For the avoidance of doubt, this Section 4 supplements and does not replace Your obligations under this Public License where the Licensed Rights include other Copyright and Similar Rights.

Section 5 -- Disclaimer of Warranties and Limitation of Liability.

a. UNLESS OTHERWISE SEPARATELY UNDERTAKEN BY THE LICENSOR, TO THE EXTENT POSSIBLE, THE LICENSOR OFFERS THE LICENSED MATERIAL AS-IS AND AS-AVAILABLE, AND MAKES NO REPRESENTATIONS OR WARRANTIES OF ANY KIND CONCERNING THE LICENSED MATERIAL, WHETHER EXPRESS, IMPLIED, STATUTORY, OR OTHER. THIS INCLUDES, WITHOUT LIMITATION, WARRANTIES OF TITLE, MERCHANTABILITY, FITNESS FOR A PARTICULAR PURPOSE, NON-INFRINGEMENT, ABSENCE OF LATENT OR OTHER DEFECTS, ACCURACY, OR THE PRESENCE OR ABSENCE OF ERRORS, WHETHER OR NOT KNOWN OR DISCOVERABLE. WHERE DISCLAIMERS OF WARRANTIES ARE NOT ALLOWED IN FULL OR IN PART, THIS DISCLAIMER MAY NOT APPLY TO YOU.

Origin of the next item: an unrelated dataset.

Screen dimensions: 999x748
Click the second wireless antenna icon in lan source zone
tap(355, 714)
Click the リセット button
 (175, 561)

b. TO THE EXTENT POSSIBLE, IN NO EVENT WILL THE LICENSOR BE LIABLE TO YOU ON ANY LEGAL THEORY (INCLUDING, WITHOUT LIMITATION, NEGLIGENCE) OR OTHERWISE FOR ANY DIRECT, SPECIAL, INDIRECT, INCIDENTAL, CONSEQUENTIAL, PUNITIVE, EXEMPLARY, OR OTHER LOSSES, COSTS, EXPENSES, OR DAMAGES ARISING OUT OF THIS PUBLIC LICENSE OR USE OF THE LICENSED MATERIAL, EVEN IF THE LICENSOR HAS BEEN ADVISED OF THE POSSIBILITY OF SUCH LOSSES, COSTS, EXPENSES, OR DAMAGES. WHERE A LIMITATION OF LIABILITY IS NOT ALLOWED IN FULL OR IN PART, THIS LIMITATION MAY NOT APPLY TO YOU.

c. The disclaimer of warranties and limitation of liability provided above shall be interpreted in a manner that, to the extent possible, most closely approximates an absolute disclaimer and waiver of all liability.

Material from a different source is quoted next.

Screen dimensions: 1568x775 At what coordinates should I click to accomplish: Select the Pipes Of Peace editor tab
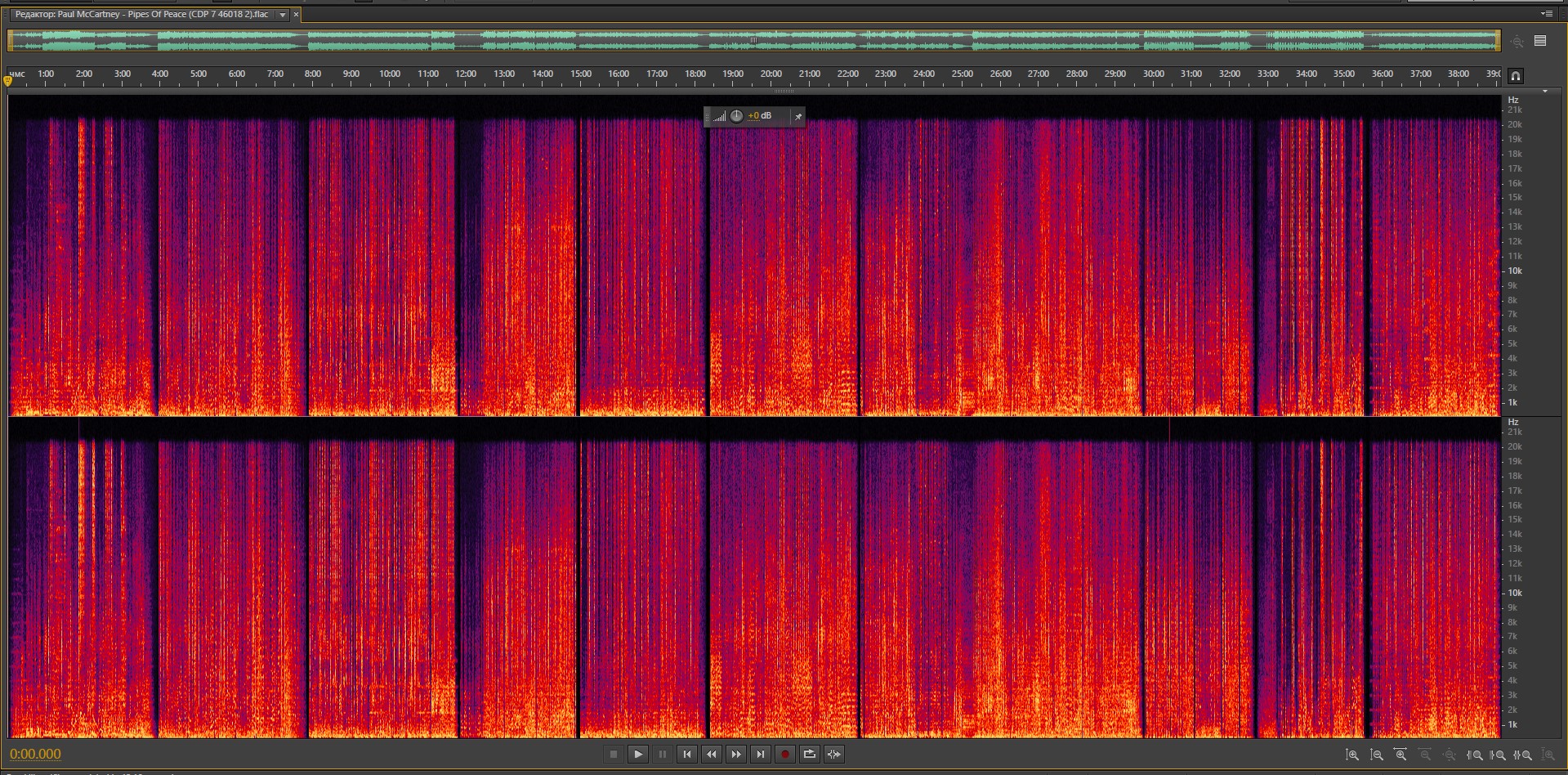(x=141, y=15)
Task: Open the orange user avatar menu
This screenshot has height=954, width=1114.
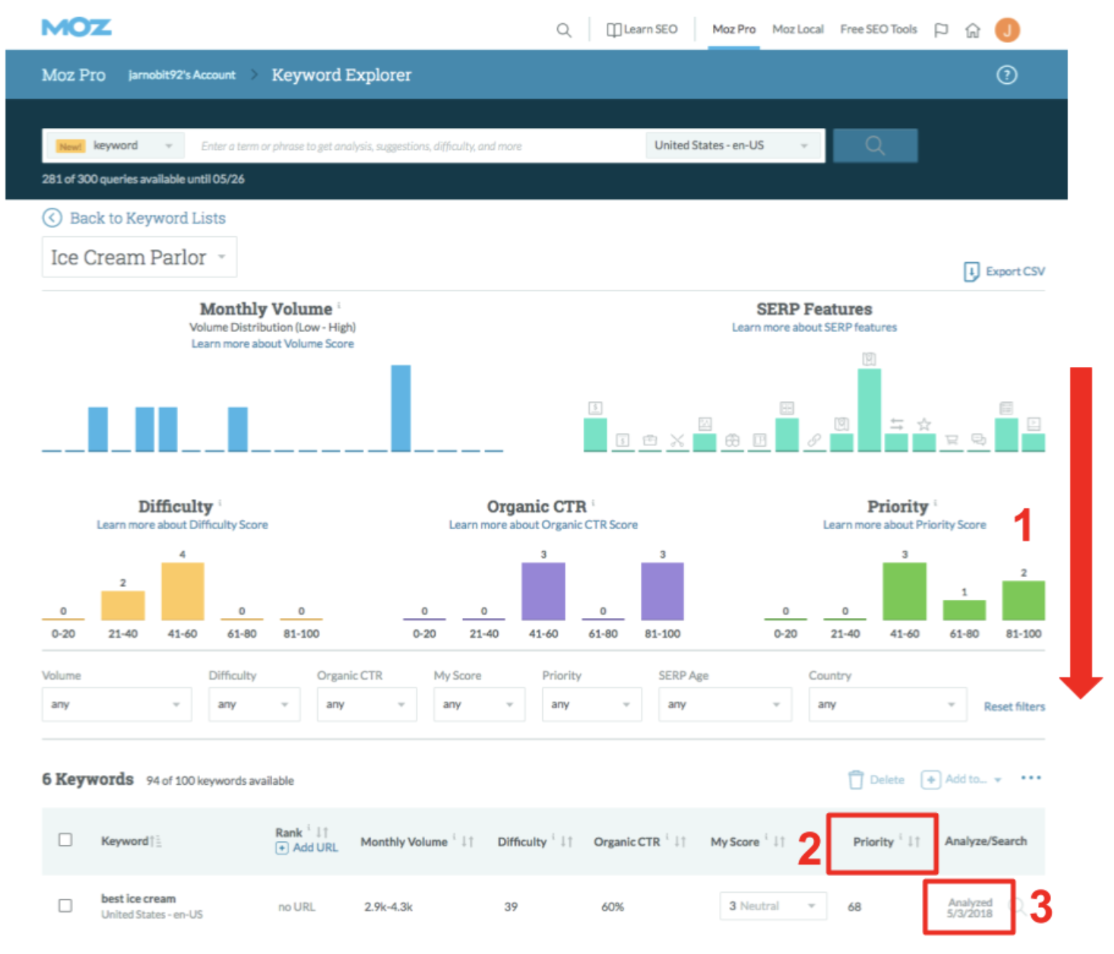Action: pos(1007,30)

Section 6 -- Term and Termination.

a. This Public License applies for the term of the Copyright and Similar Rights licensed here. However, if You fail to comply with this Public License, then Your rights under this Public License terminate automatically.

b. Where Your right to use the Licensed Material has terminated under Section 6(a), it reinstates:

1. automatically as of the date the violation is cured, provided it is cured within 30 days of Your discovery of the violation; or

2. upon express reinstatement by the Licensor.

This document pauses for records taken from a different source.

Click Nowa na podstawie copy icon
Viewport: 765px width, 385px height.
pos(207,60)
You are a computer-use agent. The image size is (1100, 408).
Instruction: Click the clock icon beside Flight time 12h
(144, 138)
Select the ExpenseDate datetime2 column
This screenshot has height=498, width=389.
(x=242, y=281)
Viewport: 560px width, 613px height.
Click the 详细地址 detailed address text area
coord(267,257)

For the avoidance of doubt, this Section 6(b) does not affect any right the Licensor may have to seek remedies for Your violations of this Public License.

c. For the avoidance of doubt, the Licensor may also offer the Licensed Material under separate terms or conditions or stop distributing the Licensed Material at any time; however, doing so will not terminate this Public License.

d. Sections 1, 5, 6, 7, and 8 survive termination of this Public License.

Section 7 -- Other Terms and Conditions.

a. The Licensor shall not be bound by any additional or different terms or conditions communicated by You unless expressly agreed.

b. Any arrangements, understandings, or agreements regarding the Licensed Material not stated herein are separate from and independent of the terms and conditions of this Public License.

Section 8 -- Interpretation.

a. For the avoidance of doubt, this Public License does not, and shall not be interpreted to, reduce, limit, restrict, or impose conditions on any use of the Licensed Material that could lawfully be made without permission under this Public License.

b. To the extent possible, if any provision of this Public License is deemed unenforceable, it shall be automatically reformed to the minimum extent necessary to make it enforceable. If the provision cannot be reformed, it shall be severed from this Public License without affecting the enforceability of the remaining terms and conditions.

c. No term or condition of this Public License will be waived and no failure to comply consented to unless expressly agreed to by the Licensor.

d. Nothing in this Public License constitutes or may be interpreted as a limitation upon, or waiver of, any privileges and immunities that apply to the Licensor or You, including from the legal processes of any jurisdiction or authority.